→ PAGE EXCERPT

· · ·

Return of the pigeon

A few weeks after I had discovered the solitary White-headed Pigeon sipping — or pecking at — water on top of my tank, I heard the odd tapping again.

It took a few moments for the sound to penetrate my early morning daze and register as unusual.

I only had to look past the kettle, and there it was; the white-headed pigeon, sitting in a pot plant on my verandah. The hasty photo was taken through the screen wire as well as the window glass, so my apologies for the hazy shot.

The pot contained only stems of parsley; the leaves are eaten by the bush rat who picks through my verandah garbage bins each night.

This very welcome rainforest pigeon then flew to the top of the BBQ bench and posed briefly before taking off.  Getting a return visit was surprising, I thought. And why was the bird alone?

Then yesterday, I saw the pigeon again, on top of the solar panel frames on the power shed roof. Again, it was alone.

 It flew off too soon for a photo, but three visits has to mean it lives nearby, surely.

Such ‘an elegant fowl,’ as the Pussycat said to the Owl! I hope it comes again.

Suspicious sublet

My ‘guest accommodation’ is an ex-workshop tacked on to a shed. It is of corrugated iron, but lined, and comfortable; far enough from my cabin for privacy, close enough for convenience, and with pleasant orchard views and surrounds.

When I returned after my two months away this winter, I suspected a possum had moved into the roof of this section. Telltale tufts of insulation wool were sticking out from between the roof and the window awning, and a few floated about on the grass.

I checked inside and all seemed fine.

But as spring advanced, I noticed that the climbing roses were being allowed to put forth new leaves and even buds – at least from the height at which the wallabies can’t reach. I assumed the rose-loving possum must have moved on — or had been digested by the python.

Something had changed inside, too: over each bed the ceiling lining had clearly been under stress. The double bed had a huge stain that went right through the mattress, and the top rug on the double decker bunks was bedecked with what looked like bits of nesting material.

Possums do mighty pees, so I could blame it for the stain, but the rest…? And what about the roses? Did I have a ‘live-and-let-live’ possum at last?

When I finally had a visitor willing to climb ladders and prise away roofing trims to investigate, the nest was there; in fact there were two, and full of scats large and small. They were not of possum origin, but quoll. In a way they were related to possums, as quolls eat them.

I had known a quoll was back, or visiting nightly, from fresh scats in the shed and on the verandah. A parmesan cheese wrapper got the once-over on the verandah the other night. I had assumed it was living in the shed, in the horizontal pile of old doors where my earlier quoll tenant had raised many young ones.

Clearly, this year’s quoll wanted better accommodation, with views. So until I can be sure whether it is a ‘she’, with offspring, no more can be done. If that’s the case, until the end of summer when the kids have come of age, I’ll have to turn away visitors or tell them to bring a tent. The beds have been stripped, moved, and plastic laid.

I need one of those signs they have in caravan parks and camping areas: ‘All visitors must call at office before proceeding further’. 

But at least I might get some roses this summer.

My latest resident

I have more to tell about my trip to Western Australia, but in between I have to keep you up-to-date with the ongoing news on the mountain. On the second day of Spring, the Diamond Python arrived. 

The day was warm and sunny; I was hanging out washing. Out of the corner of one eye, this is what I saw.

· · ·

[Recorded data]
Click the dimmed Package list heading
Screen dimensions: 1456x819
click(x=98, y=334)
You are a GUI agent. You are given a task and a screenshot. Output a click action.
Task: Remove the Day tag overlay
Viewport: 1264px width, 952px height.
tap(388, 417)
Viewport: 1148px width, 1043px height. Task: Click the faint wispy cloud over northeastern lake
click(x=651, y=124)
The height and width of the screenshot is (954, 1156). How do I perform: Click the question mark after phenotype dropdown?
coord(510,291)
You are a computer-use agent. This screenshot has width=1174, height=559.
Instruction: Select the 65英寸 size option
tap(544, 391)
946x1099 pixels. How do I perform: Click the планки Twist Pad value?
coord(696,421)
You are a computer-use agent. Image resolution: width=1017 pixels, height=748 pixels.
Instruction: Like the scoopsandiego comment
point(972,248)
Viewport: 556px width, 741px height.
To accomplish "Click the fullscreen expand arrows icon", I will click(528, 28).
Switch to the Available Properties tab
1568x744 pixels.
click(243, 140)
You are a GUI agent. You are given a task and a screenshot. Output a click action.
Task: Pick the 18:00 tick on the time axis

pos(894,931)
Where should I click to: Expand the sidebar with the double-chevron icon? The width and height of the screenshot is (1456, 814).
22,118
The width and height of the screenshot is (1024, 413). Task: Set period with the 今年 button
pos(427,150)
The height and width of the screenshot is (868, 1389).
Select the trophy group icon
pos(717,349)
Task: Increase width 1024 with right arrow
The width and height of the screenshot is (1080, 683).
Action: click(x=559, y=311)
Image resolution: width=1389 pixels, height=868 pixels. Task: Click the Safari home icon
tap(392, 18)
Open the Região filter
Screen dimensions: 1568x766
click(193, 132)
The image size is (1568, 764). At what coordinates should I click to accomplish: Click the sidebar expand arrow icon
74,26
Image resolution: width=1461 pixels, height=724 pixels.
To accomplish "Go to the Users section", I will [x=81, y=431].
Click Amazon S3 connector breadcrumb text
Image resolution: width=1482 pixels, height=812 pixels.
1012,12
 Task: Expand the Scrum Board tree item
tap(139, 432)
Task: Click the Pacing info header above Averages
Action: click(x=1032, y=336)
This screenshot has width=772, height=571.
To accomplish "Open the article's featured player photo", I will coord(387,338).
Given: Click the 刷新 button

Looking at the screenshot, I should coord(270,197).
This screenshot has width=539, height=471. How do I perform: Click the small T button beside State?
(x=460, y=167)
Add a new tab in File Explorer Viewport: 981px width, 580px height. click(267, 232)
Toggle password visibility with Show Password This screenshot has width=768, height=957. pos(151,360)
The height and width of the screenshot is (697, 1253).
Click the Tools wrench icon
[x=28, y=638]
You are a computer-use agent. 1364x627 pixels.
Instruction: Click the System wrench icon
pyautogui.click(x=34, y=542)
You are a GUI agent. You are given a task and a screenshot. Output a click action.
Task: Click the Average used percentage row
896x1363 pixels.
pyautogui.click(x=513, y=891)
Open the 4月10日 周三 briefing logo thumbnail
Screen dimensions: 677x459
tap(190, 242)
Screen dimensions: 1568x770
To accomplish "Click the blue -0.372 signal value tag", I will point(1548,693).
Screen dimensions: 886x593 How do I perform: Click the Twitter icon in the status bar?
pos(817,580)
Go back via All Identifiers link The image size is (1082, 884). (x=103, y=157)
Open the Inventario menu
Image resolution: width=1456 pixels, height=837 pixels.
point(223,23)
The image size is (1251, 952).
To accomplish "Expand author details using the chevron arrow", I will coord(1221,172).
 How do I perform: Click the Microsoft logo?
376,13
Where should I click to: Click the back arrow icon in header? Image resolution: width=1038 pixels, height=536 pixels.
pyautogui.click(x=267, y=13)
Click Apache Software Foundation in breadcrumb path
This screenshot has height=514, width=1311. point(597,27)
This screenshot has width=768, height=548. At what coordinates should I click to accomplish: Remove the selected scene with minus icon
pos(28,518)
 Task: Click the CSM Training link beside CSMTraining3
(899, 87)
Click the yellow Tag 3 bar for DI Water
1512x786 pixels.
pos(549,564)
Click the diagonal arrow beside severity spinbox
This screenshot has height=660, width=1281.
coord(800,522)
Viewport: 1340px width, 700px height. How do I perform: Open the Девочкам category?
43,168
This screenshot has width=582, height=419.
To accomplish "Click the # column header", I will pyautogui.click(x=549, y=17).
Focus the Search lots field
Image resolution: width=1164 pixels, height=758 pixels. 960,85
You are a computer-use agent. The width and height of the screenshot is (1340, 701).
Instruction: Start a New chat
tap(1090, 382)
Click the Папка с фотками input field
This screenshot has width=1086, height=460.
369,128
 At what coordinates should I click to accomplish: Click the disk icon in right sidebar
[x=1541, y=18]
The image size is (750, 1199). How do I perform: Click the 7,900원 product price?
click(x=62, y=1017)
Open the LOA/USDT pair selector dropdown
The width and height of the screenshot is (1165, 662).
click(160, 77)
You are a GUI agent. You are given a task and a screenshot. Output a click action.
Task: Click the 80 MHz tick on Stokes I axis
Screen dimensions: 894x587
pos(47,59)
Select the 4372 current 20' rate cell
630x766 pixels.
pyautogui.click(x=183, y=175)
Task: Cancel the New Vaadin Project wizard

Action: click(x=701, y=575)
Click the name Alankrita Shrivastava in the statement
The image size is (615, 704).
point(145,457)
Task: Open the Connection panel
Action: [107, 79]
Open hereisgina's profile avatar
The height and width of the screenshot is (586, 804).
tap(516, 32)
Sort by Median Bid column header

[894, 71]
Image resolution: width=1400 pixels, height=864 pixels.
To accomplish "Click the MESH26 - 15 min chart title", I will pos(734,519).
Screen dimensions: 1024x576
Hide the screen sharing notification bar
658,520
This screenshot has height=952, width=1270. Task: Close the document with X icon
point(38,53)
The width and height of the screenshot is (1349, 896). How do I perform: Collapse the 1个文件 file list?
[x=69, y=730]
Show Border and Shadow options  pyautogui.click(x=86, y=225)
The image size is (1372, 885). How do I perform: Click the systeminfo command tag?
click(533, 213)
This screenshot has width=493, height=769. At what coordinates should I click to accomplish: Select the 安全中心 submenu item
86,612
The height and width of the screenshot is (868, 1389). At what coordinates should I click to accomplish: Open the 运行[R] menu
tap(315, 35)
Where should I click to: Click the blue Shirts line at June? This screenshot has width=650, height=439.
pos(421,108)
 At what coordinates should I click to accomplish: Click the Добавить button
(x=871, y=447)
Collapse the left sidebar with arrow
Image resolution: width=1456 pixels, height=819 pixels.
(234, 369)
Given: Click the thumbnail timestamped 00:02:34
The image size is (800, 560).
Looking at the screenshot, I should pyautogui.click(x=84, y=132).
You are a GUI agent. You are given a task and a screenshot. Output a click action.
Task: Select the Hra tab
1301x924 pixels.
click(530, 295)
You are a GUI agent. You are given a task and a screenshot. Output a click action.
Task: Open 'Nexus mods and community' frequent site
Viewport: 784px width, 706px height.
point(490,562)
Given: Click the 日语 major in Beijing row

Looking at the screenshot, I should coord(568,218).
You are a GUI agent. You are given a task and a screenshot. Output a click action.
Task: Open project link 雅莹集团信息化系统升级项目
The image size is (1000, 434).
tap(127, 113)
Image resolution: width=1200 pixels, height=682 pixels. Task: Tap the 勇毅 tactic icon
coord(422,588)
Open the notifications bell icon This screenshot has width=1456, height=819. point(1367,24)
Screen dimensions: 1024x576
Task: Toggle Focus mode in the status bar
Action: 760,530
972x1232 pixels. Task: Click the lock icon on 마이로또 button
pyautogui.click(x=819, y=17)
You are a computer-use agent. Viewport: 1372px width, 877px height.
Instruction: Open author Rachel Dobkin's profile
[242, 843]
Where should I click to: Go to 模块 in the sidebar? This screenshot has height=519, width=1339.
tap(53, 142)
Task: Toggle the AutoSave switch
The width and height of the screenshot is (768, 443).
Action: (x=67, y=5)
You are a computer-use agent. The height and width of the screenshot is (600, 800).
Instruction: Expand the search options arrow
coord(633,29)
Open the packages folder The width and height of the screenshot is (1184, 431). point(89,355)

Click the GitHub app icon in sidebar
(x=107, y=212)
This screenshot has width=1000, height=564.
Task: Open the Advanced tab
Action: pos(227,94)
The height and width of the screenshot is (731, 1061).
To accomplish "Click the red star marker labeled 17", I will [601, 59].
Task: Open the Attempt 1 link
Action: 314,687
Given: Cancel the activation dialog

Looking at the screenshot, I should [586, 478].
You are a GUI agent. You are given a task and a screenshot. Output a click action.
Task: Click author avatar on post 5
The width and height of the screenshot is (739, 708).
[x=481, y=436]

· · ·

→ WORK TO DO
A) According to the wildlife blog post, when did the Diamond Python arrive?
B) Transcribe the wildlife blog post from "I checked inside" down to "possum at last?".
C) Please pick up the wildlife blog post after its final sentence and continue it.
This material comes from a separate source.

→ RESULTS OF THE EXERCISE
A) On the second day of Spring.

B)
I checked inside and all seemed fine.

But as spring advanced, I noticed that the climbing roses were being allowed to put forth new leaves and even buds – at least from the height at which the wallabies can’t reach. I assumed the rose-loving possum must have moved on — or had been digested by the python.

Something had changed inside, too: over each bed the ceiling lining had clearly been under stress. The double bed had a huge stain that went right through the mattress, and the top rug on the double decker bunks was bedecked with what looked like bits of nesting material.

Possums do mighty pees, so I could blame it for the stain, but the rest…? And what about the roses? Did I have a ‘live-and-let-live’ possum at last?

C)
Now I know better than to panic about a non-venomous python — at least, not when it’s out on the open lawn, rather than in my shower, or trying to come inside.

So you could say I was pretty relaxed about watching it from only a slight distance. I do marvel at the way it seems to follow itself in one long and powerful undulation.

I also wanted to see where it was heading with such uphill purpose, past the vegetable garden, past the Nashi tree.

I should have known. Of course it was heading for the shed. As I watched it ooze effortlessly up the stems of the massive jasmine vine, it seemed to know exactly where it was going. 

Did this mean it had previously resided in the woody twists and weaves of vine that so thickly covers this old tin wall before? 

Or was it aiming for one of the many gaps beneath the unlined roof? Had it lived inside the shed — and how often had I missed its bright patterning draped across the dim rafters while I pottered about below?

Yes, I know it means I won’t have bush rats in there — but what about baby quolls?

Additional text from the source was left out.